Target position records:
** begin **
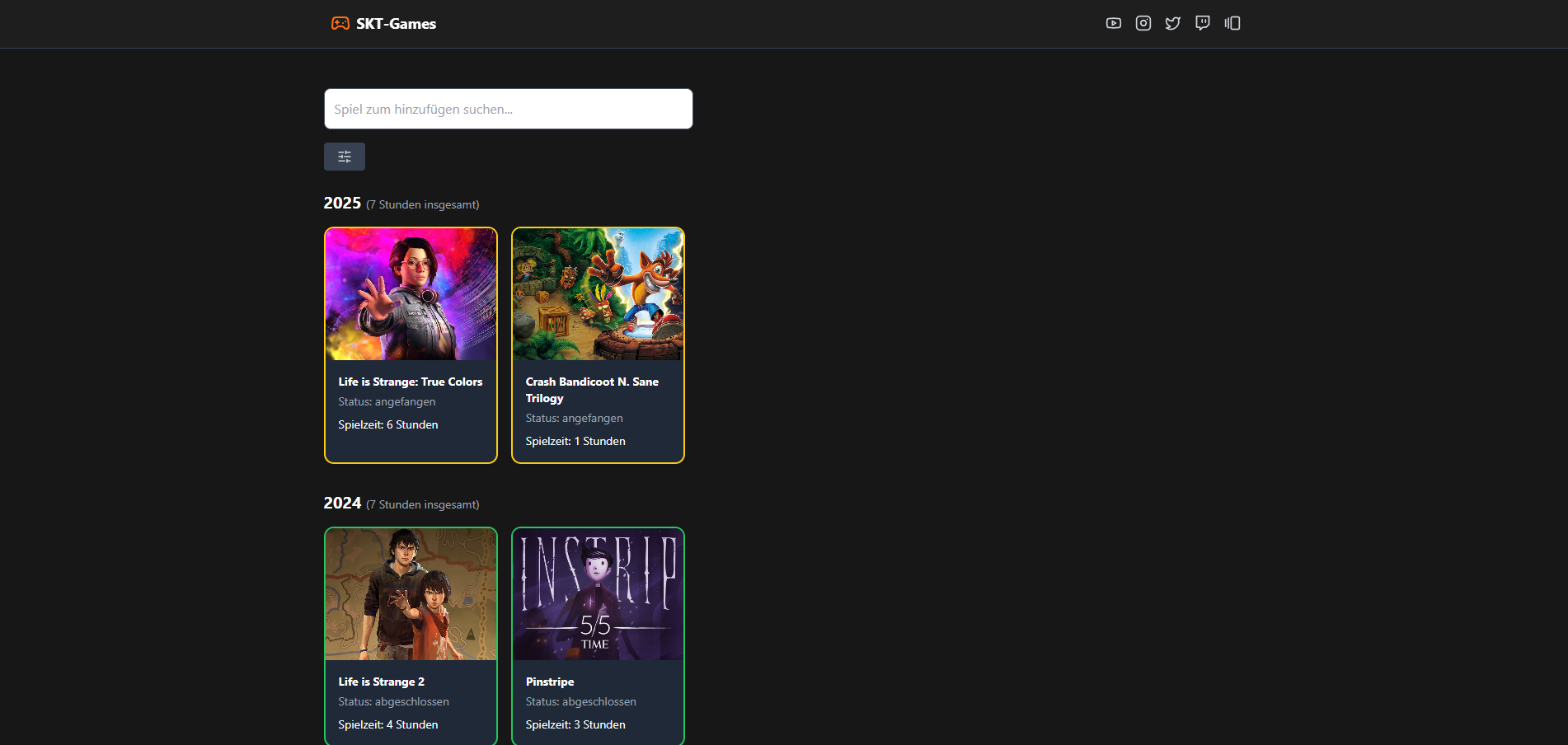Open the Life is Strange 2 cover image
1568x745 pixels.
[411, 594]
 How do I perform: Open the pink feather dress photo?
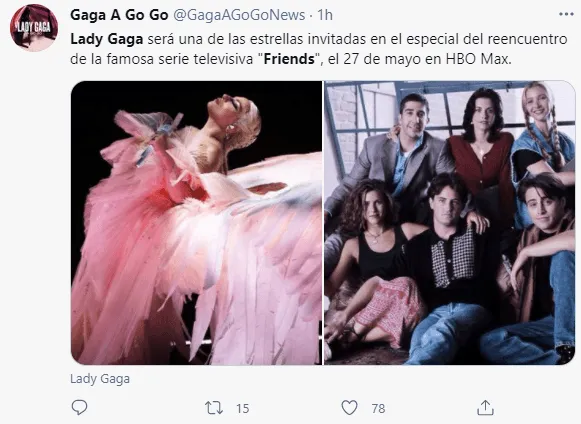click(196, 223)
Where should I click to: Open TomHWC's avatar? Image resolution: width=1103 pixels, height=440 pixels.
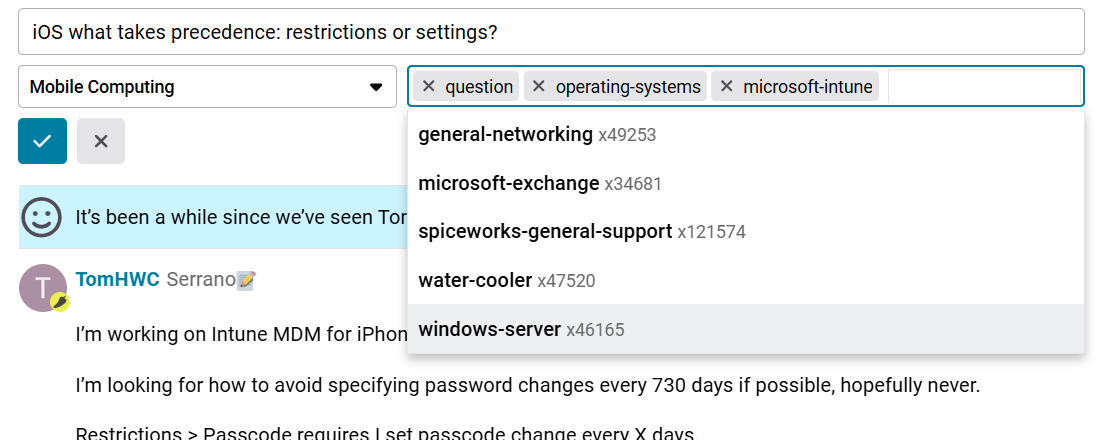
** end **
** begin **
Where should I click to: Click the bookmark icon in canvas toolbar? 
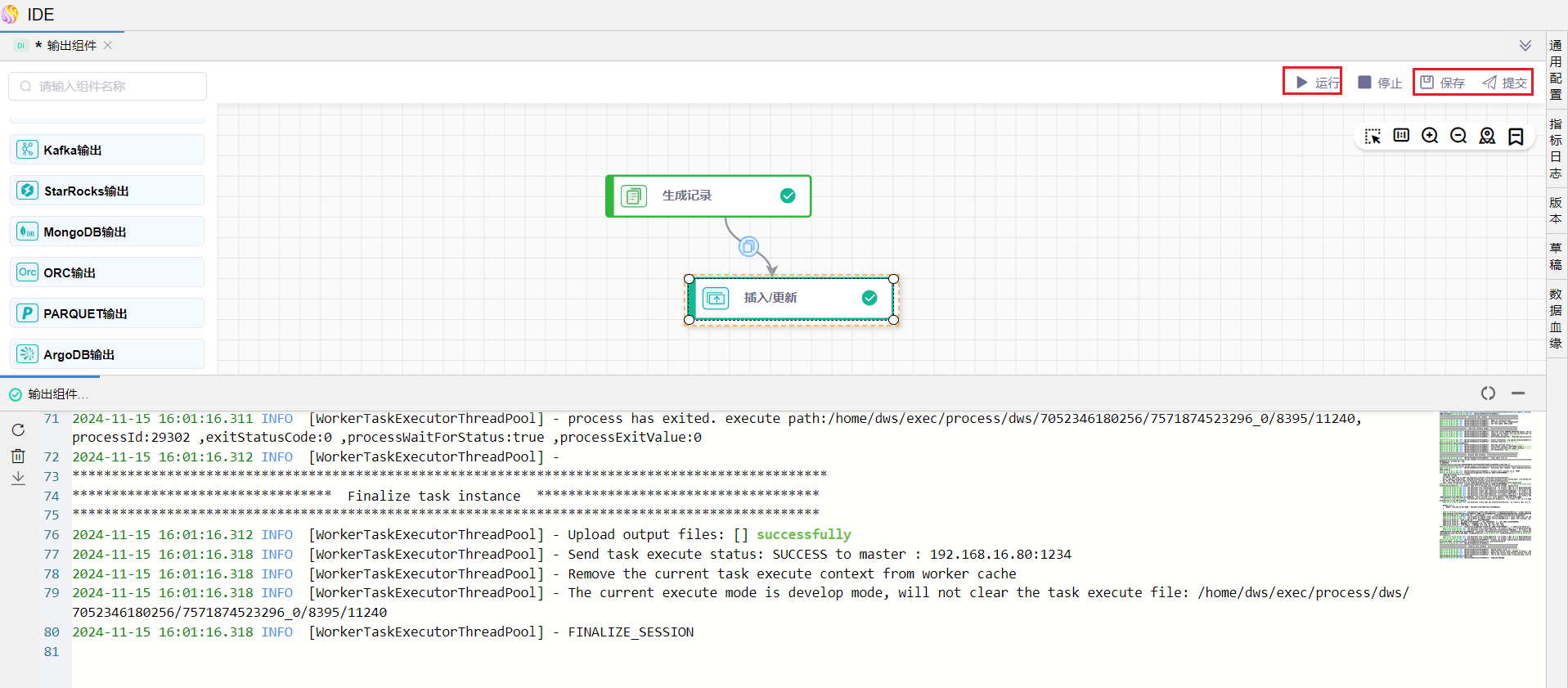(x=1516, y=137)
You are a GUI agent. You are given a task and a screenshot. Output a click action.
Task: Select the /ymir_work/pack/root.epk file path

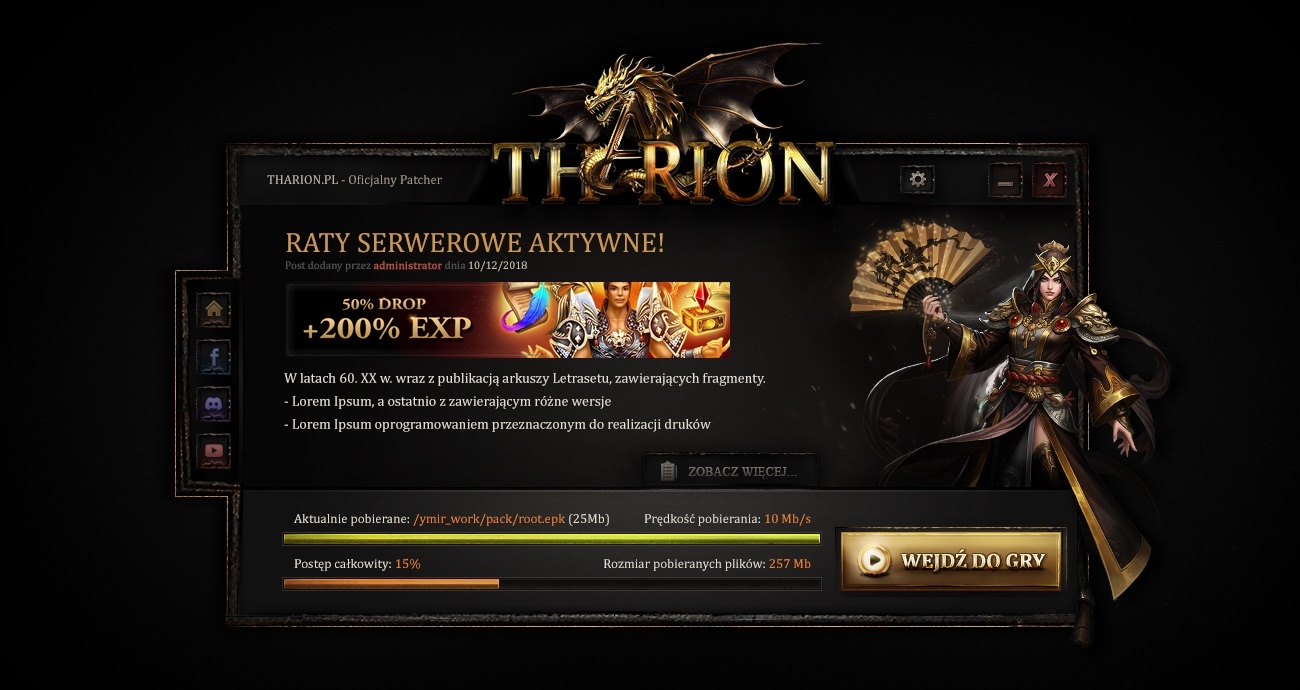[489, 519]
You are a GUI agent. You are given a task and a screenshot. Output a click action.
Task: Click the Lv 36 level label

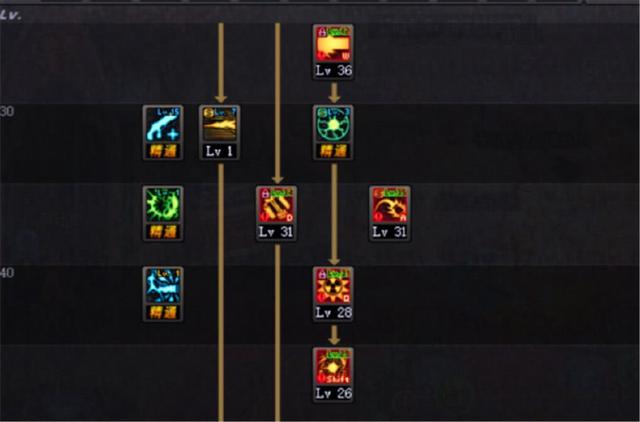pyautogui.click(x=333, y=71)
** end **
What is asked: Reproduce everything from the line containing "Open the Life is Strange 2 cover image" down to the line containing "Where should I click to: Open", swapping "avatar" for "profile picture" and keeping all else unchanged. Leave the pictures out of the reproduced entries.

Final result:
Open the Life is Strange 2 cover image
1568x745 pixels.
[411, 594]
 How do I perform: Open the pink feather dress photo?
click(196, 223)
Where should I click to: Open TomHWC's profile picture? Image resolution: width=1103 pixels, height=440 pixels.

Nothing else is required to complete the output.